Right hemihepatectomy combined with ligation of the common hepatic artery and gastroduodenal artery for the treatment of intrahepatic HHT: A case report

Hereditary haemorrhagic telangiectasia (HHT) is a rare disease that lacks effective treatment. Here, the authors report the case of a 30-year-old woman presenting with abdominal pain accompanied by severe malnutrition. After a definite diagnosis of HHT involvement in the liver, liver transplantation was the first-choice treatment according to the guidelines of HHT. However, the patient firmly refused liver transplantation. Finally, a new type of surgery, right hemihepatectomy combined with ligation of the common hepatic artery and gastroduodenal artery, was performed based on careful study of the case and with the maximum benefit of the patient in mind. Although the patient developed transient liver dysfunction after surgery, she eventually recovered well and continued to be followed up. As far as we know, this is the first report of this kind of surgery for the treatment of intrahepatic HHT.

Introduction

Hereditary haemorrhagic telangiectasia (HHT) is a rare autosomal dominant disorder characterized by arteriovenous malformations (AVMs) of the internal organs and mucocutaneous telangiectasias (1). The estimated prevalence is 1/5,000–1/8,000 people (2). The liver is the most common visceral organ susceptible to HHT, but such cases are usually asymptomatic. More than half of patients with HHT have hepatic vascular malformations (VMs), but only 8% show symptoms (3). Although asymptomatic liver VMs do not require treatment, symptomatic liver VMs must be treated aggressively since they increase mortality. However, the treatment for liver VMs is limited to anti-angiogenesis, arterial embolization, and ligation and banding of the hepatic artery. Liver transplantation is an effective treatment option, whereas long-term immunosuppressive therapy remains a trade-off of this choice, especially for younger patients. Therefore, more effective treatments for liver VMs should be explored. Here, we report a 30-year-old woman who had HHT with hepatic AVMs and underwent right hemihepatectomy combined with ligation of the common hepatic artery and gastroduodenal artery because of her disease characteristics. Although long-term outcomes require further follow-up, the successful recovery and discharge of the patient demonstrate the feasibility of this procedure for the treatment of partial HHT with hepatic AVMs.

Case description

A 30-year-old woman was admitted to our hospital with abdominal pain and weight loss.
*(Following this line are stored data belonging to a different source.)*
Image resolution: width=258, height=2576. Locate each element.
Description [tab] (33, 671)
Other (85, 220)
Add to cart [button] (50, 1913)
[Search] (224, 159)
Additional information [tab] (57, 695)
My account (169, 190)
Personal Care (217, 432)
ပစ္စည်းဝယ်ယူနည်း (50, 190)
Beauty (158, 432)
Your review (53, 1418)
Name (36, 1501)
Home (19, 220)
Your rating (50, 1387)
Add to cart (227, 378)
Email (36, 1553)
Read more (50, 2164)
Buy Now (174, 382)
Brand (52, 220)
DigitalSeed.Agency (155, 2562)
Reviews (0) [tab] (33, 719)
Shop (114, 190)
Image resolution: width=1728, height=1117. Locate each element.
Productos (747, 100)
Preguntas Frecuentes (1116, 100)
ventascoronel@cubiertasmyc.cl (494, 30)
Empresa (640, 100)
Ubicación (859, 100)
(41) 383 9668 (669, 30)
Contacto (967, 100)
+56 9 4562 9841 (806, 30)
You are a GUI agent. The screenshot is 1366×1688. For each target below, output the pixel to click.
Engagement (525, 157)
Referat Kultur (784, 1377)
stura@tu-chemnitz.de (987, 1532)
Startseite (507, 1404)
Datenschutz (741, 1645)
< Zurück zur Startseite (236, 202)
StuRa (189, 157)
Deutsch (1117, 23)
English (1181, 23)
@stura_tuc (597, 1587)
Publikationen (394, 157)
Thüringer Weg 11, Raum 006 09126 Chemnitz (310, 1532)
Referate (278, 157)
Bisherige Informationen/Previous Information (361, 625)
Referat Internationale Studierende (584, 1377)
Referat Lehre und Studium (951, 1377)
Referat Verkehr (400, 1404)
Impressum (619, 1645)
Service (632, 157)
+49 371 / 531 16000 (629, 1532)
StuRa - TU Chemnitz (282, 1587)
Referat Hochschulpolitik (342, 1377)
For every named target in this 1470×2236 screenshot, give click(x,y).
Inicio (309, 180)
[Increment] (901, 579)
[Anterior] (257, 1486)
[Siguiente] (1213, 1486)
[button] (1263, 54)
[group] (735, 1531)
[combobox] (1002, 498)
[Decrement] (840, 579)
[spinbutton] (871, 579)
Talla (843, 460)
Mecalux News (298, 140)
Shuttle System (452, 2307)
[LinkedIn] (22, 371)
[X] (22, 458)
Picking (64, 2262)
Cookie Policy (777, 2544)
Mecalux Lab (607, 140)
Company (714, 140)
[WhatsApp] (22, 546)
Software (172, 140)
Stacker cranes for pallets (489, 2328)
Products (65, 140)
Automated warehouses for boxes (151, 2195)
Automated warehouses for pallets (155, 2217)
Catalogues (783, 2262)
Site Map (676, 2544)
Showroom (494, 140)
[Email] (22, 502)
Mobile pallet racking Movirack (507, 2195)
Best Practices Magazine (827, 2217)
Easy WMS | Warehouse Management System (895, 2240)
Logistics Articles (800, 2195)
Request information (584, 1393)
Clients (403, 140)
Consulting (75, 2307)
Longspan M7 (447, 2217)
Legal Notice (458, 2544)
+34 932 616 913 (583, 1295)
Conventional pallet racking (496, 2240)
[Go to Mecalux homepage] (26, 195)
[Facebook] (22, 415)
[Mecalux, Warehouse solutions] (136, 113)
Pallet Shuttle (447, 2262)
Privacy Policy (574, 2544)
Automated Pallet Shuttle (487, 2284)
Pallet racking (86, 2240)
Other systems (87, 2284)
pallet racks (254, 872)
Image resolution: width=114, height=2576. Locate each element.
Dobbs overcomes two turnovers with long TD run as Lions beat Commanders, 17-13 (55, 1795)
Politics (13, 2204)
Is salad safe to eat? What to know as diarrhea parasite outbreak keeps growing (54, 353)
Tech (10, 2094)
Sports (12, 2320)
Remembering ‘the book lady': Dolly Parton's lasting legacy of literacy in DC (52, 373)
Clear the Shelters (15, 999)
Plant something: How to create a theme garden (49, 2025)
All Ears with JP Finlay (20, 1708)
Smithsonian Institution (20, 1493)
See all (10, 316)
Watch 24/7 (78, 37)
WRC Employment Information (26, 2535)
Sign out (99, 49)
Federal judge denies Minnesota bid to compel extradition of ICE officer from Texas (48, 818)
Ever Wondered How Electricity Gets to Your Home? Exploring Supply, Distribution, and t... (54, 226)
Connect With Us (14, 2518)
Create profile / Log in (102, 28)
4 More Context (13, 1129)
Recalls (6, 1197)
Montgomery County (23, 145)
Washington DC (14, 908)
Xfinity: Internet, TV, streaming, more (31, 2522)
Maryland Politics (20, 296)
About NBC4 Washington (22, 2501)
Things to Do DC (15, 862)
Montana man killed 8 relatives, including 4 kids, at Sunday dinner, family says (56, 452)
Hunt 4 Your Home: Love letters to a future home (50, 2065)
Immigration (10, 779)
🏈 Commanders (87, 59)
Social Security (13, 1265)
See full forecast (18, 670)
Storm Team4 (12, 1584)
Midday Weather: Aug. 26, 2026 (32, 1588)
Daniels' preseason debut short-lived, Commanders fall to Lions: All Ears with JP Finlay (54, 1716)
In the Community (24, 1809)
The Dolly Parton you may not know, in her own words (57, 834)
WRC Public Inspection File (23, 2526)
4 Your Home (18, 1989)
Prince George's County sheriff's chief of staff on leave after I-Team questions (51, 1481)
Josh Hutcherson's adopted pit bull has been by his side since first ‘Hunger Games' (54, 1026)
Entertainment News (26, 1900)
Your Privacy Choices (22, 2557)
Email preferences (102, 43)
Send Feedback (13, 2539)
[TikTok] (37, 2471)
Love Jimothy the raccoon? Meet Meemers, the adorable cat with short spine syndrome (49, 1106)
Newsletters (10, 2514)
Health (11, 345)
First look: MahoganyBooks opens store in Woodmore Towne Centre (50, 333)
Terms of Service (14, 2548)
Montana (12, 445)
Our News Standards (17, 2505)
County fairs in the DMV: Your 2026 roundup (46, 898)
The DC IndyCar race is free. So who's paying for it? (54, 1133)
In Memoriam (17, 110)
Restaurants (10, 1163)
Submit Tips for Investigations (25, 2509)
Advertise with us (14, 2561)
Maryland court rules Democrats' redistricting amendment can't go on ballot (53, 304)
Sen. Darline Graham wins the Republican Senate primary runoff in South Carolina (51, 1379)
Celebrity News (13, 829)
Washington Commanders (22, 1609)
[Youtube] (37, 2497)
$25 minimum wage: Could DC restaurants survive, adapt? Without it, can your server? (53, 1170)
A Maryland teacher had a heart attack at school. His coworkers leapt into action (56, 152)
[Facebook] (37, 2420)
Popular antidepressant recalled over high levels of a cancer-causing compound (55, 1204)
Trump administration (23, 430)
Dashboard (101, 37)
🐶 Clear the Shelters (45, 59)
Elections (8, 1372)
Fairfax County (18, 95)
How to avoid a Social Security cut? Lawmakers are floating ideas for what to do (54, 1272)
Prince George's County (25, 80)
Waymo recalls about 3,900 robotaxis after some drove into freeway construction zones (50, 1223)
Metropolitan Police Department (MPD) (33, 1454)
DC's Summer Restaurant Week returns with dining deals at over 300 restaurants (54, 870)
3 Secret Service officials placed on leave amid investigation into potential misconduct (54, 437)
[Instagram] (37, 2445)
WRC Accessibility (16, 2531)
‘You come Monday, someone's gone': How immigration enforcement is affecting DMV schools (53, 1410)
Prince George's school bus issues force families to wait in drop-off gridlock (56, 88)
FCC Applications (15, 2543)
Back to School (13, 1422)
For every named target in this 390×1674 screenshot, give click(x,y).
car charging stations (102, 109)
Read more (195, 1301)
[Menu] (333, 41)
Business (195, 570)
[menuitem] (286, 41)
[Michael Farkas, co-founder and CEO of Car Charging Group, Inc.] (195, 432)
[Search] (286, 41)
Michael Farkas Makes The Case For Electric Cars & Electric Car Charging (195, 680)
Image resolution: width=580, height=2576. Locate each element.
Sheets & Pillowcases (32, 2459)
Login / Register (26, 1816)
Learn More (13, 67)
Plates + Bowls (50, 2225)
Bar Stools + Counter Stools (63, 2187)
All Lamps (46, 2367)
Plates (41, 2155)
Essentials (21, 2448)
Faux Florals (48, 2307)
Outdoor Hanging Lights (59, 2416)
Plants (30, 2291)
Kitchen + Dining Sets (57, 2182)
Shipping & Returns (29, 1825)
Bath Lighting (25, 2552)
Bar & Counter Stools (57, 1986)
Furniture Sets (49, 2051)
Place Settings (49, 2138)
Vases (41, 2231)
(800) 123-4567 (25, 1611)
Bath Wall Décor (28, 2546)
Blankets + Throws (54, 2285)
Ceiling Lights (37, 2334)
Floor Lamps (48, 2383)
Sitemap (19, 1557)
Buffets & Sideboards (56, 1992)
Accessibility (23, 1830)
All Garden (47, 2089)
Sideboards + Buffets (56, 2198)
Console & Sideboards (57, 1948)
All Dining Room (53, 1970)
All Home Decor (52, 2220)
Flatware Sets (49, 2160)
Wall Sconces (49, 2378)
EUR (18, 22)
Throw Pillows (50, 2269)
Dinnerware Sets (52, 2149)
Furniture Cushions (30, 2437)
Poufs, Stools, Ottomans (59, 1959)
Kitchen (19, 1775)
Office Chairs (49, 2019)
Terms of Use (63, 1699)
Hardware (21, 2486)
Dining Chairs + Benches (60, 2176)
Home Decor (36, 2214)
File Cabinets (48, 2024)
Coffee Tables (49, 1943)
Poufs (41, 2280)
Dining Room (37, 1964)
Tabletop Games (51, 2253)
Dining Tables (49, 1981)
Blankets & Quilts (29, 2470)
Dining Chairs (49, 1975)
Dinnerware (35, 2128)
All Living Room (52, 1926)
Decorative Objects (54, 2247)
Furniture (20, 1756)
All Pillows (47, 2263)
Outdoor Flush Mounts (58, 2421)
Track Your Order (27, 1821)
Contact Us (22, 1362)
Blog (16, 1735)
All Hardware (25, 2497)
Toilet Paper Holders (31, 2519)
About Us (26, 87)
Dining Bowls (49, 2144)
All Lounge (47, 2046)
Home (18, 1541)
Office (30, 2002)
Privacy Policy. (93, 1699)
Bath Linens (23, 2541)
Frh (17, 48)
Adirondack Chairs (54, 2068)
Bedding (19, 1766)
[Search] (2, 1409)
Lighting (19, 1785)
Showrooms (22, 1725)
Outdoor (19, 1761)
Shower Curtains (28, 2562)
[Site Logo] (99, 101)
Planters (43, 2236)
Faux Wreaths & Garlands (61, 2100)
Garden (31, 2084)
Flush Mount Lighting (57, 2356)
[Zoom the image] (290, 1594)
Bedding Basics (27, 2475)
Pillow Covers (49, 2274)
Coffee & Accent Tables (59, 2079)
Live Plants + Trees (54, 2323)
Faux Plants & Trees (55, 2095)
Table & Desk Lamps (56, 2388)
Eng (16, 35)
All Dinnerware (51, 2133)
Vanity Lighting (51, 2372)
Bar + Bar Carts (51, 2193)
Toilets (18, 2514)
The patient had a history of recurrent epistaxis during pregnancy. The patient had no family history of HHT. Physical examination showed tenderness in the upper abdomen. Laboratory results on admission showed moderate anaemia, abnormal liver function and severe malnutrition. Abdominal ultrasonography showed disorder of the intrahepatic duct structure. Magnetic resonance imaging (MRI) showed that intrahepatic bile duct stones were concentrated in the right hemi-liver (Figure 1A). Moreover, hepatic arteriovenous malformations (AVMs) accompanied by bile duct necrosis were identified by computed tomography (CT) (Figure 1B). Finally, three-dimensional reconstruction vividly showed the dilatation of the intrahepatic bile ducts, bile duct calculi, and extensive telangiectasia (Figures 1C, D). Fortunately, cerebral angiography, thoracic and abdominal angiography, gastroscopy, colonoscopy, echocardiography and cardiac biomarker examination showed no obvious abnormalities. According to the Curaçao diagnostic criteria for HHT (4) (Supplementary Table S1), she was diagnosed with HHT with hepatic AVM.

FIGURE 1

Figure 1. Imaging of HHT involvement in the liver. (A) The MRI results suggested right hepatobiliary dilatation with stone formation (arrow); (B) The arterial phase of CT indicated diffuse telangiectasia and shunting in the liver; (C) Three-dimensional reconstruction showed hepatic telangiectasia and bile duct dilatation (arrow); (D) Three-dimensional reconstruction showed telangiectasia and intrahepatic bile duct stones (arrow).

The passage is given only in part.